Every line of the records below that holds the word "named" belongs in the answer.
►
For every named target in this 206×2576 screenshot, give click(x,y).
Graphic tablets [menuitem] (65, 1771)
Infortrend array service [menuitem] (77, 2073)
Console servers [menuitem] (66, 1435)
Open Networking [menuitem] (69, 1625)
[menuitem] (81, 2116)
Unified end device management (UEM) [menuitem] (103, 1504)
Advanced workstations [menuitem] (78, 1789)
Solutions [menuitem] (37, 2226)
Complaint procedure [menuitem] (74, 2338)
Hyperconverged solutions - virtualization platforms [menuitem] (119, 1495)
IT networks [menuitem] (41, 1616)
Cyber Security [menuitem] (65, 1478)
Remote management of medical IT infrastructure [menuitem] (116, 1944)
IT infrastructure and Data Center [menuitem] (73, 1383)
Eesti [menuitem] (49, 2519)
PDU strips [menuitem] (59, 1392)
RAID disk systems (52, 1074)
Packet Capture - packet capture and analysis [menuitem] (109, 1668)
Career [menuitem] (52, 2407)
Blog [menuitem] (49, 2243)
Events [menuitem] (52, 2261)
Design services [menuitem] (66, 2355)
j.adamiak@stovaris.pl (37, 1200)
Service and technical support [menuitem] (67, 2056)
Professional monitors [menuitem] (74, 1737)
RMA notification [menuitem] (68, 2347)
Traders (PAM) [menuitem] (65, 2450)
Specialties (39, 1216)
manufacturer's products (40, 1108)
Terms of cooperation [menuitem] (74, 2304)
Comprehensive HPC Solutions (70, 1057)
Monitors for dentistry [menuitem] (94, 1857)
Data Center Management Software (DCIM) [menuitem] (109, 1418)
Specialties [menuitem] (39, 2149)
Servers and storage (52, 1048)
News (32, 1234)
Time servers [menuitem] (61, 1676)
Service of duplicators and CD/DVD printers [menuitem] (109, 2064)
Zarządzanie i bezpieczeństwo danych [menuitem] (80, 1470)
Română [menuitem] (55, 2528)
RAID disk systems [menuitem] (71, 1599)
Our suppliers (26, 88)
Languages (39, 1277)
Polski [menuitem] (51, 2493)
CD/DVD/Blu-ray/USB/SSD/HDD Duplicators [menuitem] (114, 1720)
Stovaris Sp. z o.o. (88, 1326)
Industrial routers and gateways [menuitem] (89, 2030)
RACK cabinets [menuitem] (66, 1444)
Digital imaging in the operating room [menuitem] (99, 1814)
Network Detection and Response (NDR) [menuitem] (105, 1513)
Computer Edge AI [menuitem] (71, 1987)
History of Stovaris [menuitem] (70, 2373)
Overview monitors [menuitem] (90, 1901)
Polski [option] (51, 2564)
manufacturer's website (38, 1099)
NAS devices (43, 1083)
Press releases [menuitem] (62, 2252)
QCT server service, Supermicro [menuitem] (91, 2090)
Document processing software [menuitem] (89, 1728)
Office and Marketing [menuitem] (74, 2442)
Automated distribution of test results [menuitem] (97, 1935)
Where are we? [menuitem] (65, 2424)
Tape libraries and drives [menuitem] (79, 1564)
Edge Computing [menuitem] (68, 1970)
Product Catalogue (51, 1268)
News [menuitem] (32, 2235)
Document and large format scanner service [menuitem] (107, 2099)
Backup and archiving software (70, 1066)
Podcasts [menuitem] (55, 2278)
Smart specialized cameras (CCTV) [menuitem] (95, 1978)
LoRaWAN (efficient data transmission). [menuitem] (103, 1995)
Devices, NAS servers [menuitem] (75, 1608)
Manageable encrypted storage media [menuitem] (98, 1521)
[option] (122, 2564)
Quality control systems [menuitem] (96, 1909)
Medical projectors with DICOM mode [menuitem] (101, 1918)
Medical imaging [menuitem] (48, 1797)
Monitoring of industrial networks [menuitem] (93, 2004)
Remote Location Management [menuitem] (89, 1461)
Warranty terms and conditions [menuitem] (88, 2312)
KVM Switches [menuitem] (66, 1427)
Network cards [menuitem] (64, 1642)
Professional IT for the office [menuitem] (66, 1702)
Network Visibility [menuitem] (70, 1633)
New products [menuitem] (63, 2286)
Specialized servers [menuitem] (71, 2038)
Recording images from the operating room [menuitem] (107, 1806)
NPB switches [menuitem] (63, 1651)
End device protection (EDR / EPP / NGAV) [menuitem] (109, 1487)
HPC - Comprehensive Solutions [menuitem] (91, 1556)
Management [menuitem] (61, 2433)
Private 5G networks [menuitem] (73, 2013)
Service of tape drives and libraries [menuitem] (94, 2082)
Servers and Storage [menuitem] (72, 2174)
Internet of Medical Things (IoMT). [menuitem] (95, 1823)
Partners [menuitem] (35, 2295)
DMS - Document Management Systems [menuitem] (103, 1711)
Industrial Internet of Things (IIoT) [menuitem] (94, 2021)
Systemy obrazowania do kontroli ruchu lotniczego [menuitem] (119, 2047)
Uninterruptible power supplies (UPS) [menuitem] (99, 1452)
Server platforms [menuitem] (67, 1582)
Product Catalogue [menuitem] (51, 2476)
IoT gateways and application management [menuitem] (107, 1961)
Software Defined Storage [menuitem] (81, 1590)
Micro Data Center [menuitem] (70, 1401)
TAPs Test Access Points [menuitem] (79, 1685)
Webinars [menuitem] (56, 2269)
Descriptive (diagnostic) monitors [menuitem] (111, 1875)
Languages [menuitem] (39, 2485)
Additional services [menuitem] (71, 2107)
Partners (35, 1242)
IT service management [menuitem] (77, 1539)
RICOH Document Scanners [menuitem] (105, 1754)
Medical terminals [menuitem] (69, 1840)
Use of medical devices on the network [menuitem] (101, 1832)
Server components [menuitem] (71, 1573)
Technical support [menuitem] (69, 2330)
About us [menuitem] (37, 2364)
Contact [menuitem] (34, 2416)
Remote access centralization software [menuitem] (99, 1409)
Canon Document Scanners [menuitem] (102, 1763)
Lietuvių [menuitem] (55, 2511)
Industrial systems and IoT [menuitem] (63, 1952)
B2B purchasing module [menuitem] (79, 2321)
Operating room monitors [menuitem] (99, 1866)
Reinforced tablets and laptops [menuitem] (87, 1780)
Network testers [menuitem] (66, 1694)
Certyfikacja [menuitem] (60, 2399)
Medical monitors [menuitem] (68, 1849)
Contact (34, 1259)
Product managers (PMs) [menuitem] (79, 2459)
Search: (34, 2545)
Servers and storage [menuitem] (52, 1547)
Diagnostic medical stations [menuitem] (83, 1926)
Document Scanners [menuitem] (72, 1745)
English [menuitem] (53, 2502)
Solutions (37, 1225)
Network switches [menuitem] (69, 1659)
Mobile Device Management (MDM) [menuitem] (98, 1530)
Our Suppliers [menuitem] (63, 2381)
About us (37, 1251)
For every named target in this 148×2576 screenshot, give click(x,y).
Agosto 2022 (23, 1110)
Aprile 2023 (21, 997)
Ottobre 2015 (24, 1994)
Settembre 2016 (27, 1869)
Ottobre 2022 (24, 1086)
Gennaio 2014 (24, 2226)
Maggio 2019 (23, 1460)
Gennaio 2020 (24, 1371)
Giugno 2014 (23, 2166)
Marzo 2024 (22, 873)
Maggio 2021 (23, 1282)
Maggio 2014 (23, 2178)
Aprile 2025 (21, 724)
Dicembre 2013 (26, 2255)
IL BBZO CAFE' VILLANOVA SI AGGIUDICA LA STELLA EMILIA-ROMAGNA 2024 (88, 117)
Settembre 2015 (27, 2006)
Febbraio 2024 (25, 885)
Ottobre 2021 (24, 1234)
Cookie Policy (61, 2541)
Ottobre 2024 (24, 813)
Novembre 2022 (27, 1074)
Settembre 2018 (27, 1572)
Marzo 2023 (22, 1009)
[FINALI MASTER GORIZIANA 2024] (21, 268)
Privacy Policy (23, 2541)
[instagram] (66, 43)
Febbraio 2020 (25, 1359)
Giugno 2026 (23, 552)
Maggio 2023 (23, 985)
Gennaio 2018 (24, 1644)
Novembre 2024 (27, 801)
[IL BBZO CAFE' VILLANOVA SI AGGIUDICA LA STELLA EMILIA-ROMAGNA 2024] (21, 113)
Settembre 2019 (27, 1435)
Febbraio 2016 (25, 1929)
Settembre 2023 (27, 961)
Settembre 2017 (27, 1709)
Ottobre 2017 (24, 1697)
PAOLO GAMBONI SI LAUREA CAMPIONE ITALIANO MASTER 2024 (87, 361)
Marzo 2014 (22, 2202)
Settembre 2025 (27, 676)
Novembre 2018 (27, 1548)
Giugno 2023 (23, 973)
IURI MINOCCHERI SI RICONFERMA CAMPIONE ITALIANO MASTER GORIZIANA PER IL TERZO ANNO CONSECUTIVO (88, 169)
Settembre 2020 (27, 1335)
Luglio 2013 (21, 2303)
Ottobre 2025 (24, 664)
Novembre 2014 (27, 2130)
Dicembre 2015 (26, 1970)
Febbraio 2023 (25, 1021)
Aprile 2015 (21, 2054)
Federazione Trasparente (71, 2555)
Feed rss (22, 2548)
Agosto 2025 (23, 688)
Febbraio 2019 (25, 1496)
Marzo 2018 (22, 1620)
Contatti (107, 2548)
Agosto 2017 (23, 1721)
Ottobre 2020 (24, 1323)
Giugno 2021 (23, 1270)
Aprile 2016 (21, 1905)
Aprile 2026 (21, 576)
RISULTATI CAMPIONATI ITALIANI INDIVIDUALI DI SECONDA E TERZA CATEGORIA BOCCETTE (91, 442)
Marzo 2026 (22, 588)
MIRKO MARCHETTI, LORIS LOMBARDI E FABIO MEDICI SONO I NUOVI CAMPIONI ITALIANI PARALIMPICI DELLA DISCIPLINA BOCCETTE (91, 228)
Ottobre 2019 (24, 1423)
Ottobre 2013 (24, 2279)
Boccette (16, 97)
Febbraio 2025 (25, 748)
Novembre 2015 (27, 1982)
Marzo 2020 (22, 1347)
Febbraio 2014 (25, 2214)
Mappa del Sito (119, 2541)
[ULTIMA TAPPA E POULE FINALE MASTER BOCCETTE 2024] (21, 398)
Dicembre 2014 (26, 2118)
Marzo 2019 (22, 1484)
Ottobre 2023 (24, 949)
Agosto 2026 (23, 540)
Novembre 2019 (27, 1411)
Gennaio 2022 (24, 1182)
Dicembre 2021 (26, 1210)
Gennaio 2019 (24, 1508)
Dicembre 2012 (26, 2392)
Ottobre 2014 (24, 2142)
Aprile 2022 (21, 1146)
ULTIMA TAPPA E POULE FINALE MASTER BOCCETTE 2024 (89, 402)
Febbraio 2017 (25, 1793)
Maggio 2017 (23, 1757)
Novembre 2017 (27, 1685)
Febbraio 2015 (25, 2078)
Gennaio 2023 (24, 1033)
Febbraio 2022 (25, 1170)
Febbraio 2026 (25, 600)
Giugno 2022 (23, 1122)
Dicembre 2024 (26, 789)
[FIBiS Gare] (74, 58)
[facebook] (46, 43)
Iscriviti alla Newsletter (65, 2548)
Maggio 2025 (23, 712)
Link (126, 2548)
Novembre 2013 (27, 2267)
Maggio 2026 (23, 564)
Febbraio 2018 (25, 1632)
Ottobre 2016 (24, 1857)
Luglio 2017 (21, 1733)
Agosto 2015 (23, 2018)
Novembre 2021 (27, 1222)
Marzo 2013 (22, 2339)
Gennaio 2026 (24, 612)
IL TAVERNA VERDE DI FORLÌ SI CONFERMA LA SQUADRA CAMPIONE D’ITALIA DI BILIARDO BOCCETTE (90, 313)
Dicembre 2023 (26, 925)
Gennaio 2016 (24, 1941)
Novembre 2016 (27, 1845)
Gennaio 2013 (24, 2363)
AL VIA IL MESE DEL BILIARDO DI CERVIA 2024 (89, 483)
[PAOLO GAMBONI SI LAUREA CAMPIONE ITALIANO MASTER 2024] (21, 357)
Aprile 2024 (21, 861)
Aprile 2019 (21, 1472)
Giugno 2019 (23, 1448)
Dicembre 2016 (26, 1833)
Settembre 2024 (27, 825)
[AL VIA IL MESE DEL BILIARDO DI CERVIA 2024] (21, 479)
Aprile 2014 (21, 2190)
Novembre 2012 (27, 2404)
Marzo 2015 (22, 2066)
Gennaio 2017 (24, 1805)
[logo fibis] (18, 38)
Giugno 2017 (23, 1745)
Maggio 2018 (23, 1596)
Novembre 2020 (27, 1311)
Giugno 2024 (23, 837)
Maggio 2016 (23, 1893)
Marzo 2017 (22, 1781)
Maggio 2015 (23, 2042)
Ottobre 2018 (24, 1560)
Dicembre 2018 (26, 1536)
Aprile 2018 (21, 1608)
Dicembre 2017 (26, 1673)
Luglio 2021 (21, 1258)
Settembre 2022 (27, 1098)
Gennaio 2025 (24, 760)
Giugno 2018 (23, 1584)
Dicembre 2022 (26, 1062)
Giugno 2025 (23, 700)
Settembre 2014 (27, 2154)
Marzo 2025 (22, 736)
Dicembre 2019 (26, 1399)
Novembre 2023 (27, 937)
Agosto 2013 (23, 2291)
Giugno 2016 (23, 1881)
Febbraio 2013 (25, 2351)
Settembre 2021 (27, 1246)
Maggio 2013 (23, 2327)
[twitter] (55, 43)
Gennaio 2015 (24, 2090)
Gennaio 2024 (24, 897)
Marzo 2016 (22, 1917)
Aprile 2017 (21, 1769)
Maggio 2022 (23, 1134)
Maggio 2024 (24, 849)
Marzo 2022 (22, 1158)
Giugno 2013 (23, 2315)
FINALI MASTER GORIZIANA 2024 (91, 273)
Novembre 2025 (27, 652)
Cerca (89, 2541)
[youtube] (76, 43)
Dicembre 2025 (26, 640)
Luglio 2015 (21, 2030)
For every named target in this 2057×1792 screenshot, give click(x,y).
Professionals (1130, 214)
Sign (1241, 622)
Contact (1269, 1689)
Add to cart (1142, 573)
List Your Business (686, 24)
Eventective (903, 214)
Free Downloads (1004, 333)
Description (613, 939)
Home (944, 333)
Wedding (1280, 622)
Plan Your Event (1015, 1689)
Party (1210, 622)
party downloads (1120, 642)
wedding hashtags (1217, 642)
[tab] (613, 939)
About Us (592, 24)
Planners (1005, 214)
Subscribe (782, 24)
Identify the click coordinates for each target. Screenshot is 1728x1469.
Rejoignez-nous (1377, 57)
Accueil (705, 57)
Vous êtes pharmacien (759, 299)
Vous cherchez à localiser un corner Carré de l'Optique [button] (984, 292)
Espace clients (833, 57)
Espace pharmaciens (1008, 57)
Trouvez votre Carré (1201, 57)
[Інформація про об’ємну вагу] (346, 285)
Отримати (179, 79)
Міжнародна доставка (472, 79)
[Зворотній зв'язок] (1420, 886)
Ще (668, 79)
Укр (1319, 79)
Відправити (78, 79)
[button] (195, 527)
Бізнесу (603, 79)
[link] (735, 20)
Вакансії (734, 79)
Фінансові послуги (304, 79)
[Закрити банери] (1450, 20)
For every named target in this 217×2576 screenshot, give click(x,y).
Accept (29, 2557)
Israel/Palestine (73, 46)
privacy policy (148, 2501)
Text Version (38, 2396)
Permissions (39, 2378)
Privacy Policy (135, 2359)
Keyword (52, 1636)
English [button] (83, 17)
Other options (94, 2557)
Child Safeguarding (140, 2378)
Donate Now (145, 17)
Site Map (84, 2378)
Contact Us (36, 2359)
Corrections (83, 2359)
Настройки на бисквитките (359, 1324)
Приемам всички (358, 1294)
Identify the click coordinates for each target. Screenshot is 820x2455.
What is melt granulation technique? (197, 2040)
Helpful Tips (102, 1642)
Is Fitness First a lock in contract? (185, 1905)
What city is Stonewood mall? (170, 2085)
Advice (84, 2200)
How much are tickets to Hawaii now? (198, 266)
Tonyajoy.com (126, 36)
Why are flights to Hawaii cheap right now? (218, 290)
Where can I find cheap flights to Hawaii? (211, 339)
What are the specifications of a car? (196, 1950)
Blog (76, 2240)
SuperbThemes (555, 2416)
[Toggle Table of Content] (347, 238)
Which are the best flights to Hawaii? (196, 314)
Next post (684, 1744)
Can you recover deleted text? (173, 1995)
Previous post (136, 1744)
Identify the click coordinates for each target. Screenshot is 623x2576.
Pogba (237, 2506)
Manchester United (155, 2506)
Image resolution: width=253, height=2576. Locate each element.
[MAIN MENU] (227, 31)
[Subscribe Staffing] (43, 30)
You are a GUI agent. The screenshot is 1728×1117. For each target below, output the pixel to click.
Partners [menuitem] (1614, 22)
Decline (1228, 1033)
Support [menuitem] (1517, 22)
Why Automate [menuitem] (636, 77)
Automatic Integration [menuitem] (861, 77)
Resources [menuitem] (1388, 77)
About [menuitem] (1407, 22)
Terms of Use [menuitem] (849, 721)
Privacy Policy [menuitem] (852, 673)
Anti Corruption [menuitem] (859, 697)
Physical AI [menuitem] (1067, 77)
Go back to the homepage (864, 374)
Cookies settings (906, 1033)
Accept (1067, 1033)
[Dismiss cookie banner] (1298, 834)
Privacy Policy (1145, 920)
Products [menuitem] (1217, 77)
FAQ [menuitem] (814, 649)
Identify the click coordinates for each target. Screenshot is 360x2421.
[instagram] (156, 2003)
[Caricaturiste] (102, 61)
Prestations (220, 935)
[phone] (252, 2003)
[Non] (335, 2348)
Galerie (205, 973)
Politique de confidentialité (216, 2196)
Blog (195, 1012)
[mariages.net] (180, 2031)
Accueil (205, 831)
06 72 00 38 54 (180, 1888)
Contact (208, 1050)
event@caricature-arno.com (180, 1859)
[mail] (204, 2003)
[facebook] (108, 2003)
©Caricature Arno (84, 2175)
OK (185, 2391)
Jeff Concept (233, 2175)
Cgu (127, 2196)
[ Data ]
◄
■ Result of the exercise
For every named target in this 206×2576 screenshot, give click(x,y).
For every named target in this 148×2576 screenshot, give click(x,y).
For every named target in this 2057×1792 screenshot, give click(x,y).
For every named target in this 217×2576 screenshot, give click(x,y).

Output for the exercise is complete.